- _Extrait choisi_
IDOLES - DEBAT DIRIGE PAR GILLES BERNHEÏM 

 


 

BENJAMIN DUVSHANI – Monsieur Mopsik nous a fait comprendre que, pour le Zohar, le christianisme a péché en voulant imposer le Dieu d'Israël à toutes les nations. Cela me fait penser à certains discours de la nouvelle droite. D'autre part, dans le contexte zoharique, Knesset Israël – qui a une double signification : l'ensemble des Juifs et la sefira Malkhout – ne peut pas être considérée comme tout à fait détachée de Dieu. Il y a là un problème pour la définition de Knesset Israël en tant qu'une des dénominations de la divinité dans le Zohar.

CHARLES MOPSIK – La question portant sur le fait que le Zohar semble reprocher au christianisme d'avoir vulgarisé, popularisé le Dieu d'Israël parmi les nations, est difficile et délicate. A partir du III° siècle, quand Constantin a adopté le christianisme comme religion officielle, quelque chose s'est passée – on en a des traces à plusieurs reprises dans le Talmud – comme un sentiment d'usurpation, une douleur si grande qu'elle n'a même pas pu être formulée en termes de théologie ni avec les formulations talmudiques habituelles. Il y a eu un silence, comme une douleur. Les chrétiens ont été désignés comme minim, c'est à dire "sectaires". Sans entrer dans les détails historiques, on peut dire que, selon le texte talmudique (voir notamment le traité 'Avoda zara), les idolâtres proprement dits servent un culte étranger, car ils ne connaissent pas le Dieu d'Israël ; c'est donc par ignorance qu'ils fautent. Les minim, eux, connaissent le Dieu d'Israël et c'est en connaissance de cause qu'ils se détachent du Dieu d'Israël. Ils affirment que leur Dieu est le Dieu d'Israël, mais ce n'était plus le Dieu d'Israël. C'était autre chose qui était en germe dans le christianisme. Je ne veux pas entrer dans un débat sur le christianisme, mais j'ai simplement résumé, sans prendre position, ce que dit à ce sujet le Talmud et l'ensemble de la tradition rabbinique, y compris le Zohar.

- _Consigne a_
Ajoutez 82 à chaque coordonnée figurant dans les réponses des entrées, sur le passage allant de la ligne contenant « Where should I » jusqu'à celle contenant « (x=557, y=710) », bornes comprises, puis réécrivez intégralement ce passage sans les images.
Les entrées ci-dessous n'ont aucun rapport avec l'extrait.

- _Données à utiliser_
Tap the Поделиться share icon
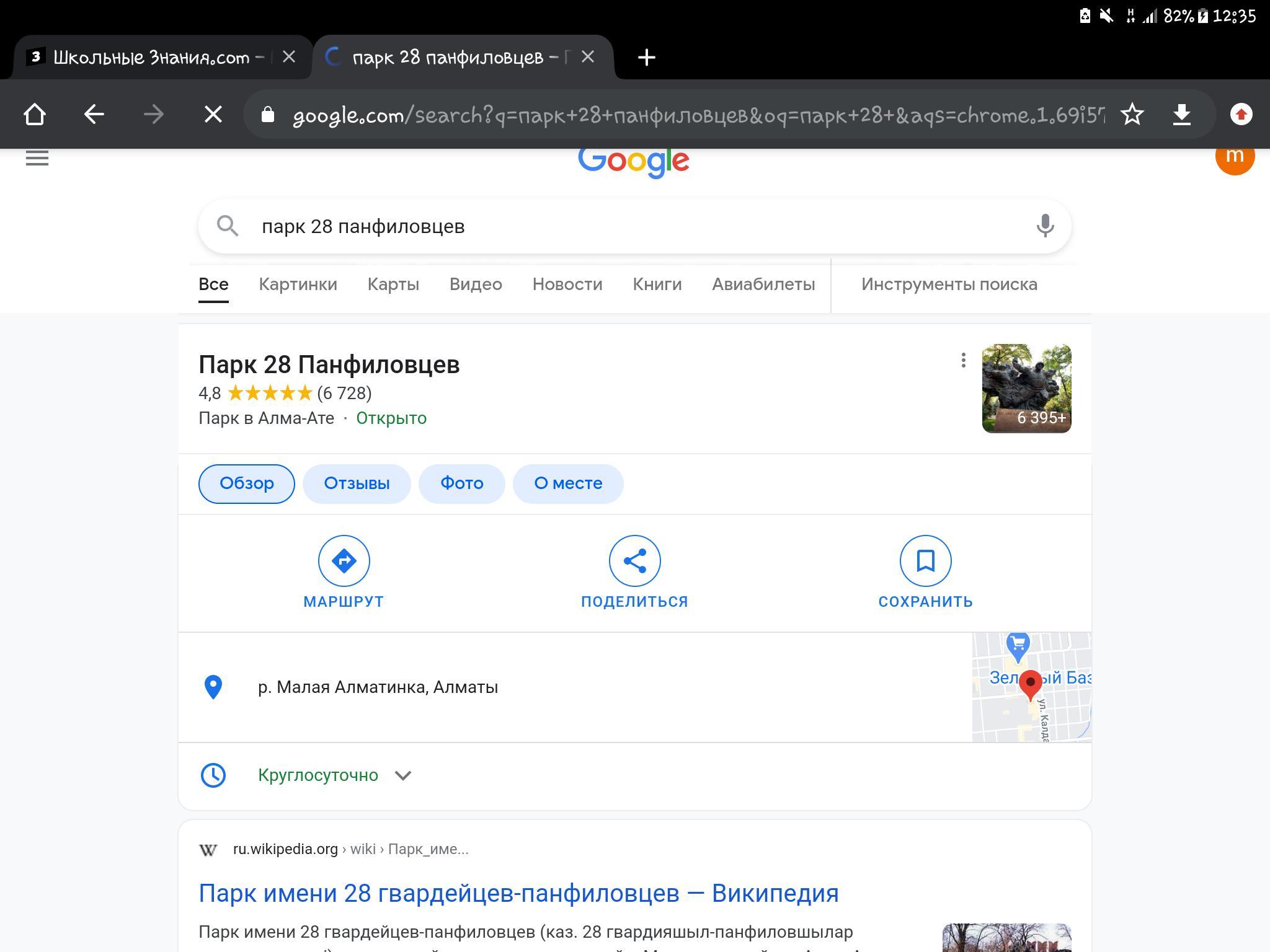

--

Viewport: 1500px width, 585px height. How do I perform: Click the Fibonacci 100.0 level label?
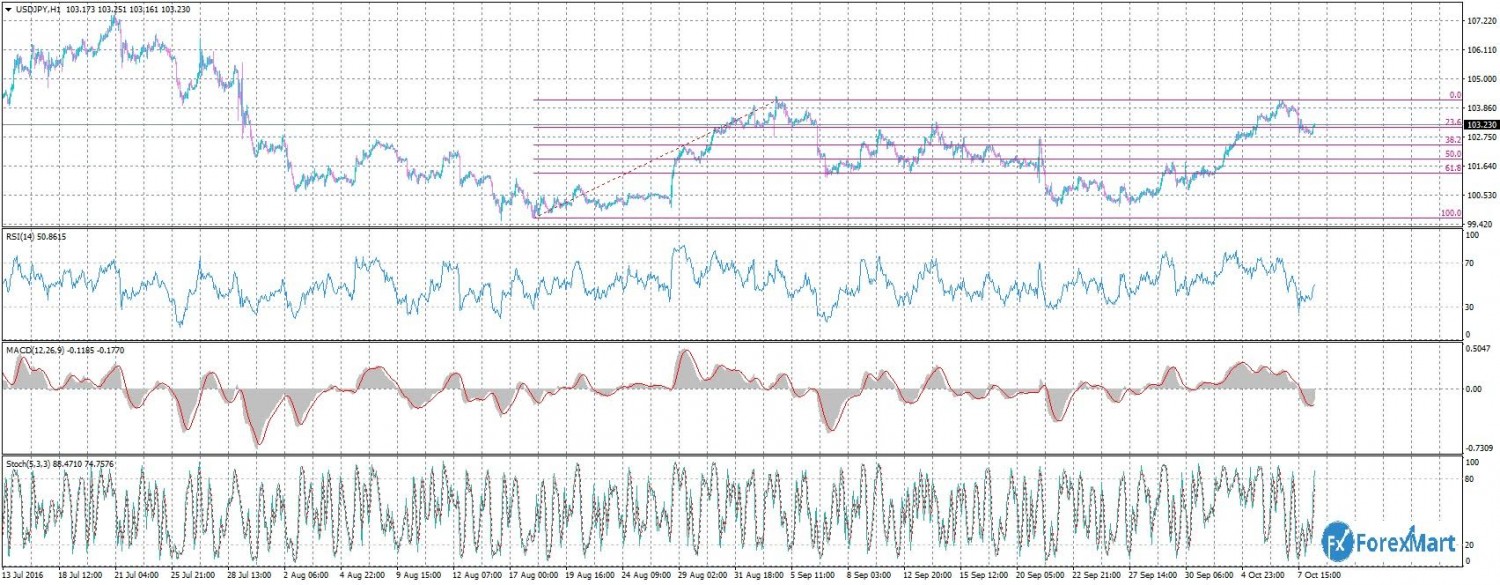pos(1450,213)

...

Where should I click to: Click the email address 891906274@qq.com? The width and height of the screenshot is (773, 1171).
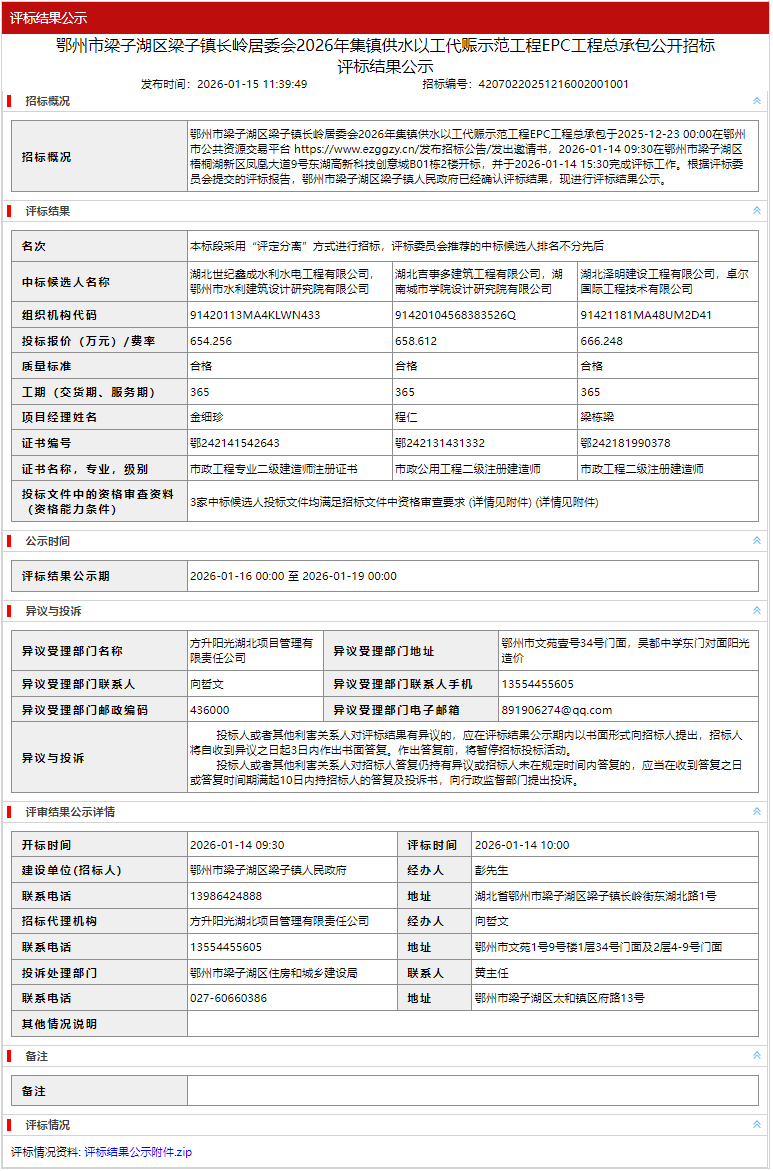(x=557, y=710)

- _Consigne b_
D'après l'extrait, sous quel nom les chrétiens ont-ils été désignés ?

- _Solution détaillée a_
Where should I click to: Click the email address 891906274@qq.com? The width and height of the screenshot is (773, 1171).
(x=639, y=792)

- _Solution détaillée b_
Ils ont été désignés comme minim, c'est-à-dire « sectaires ».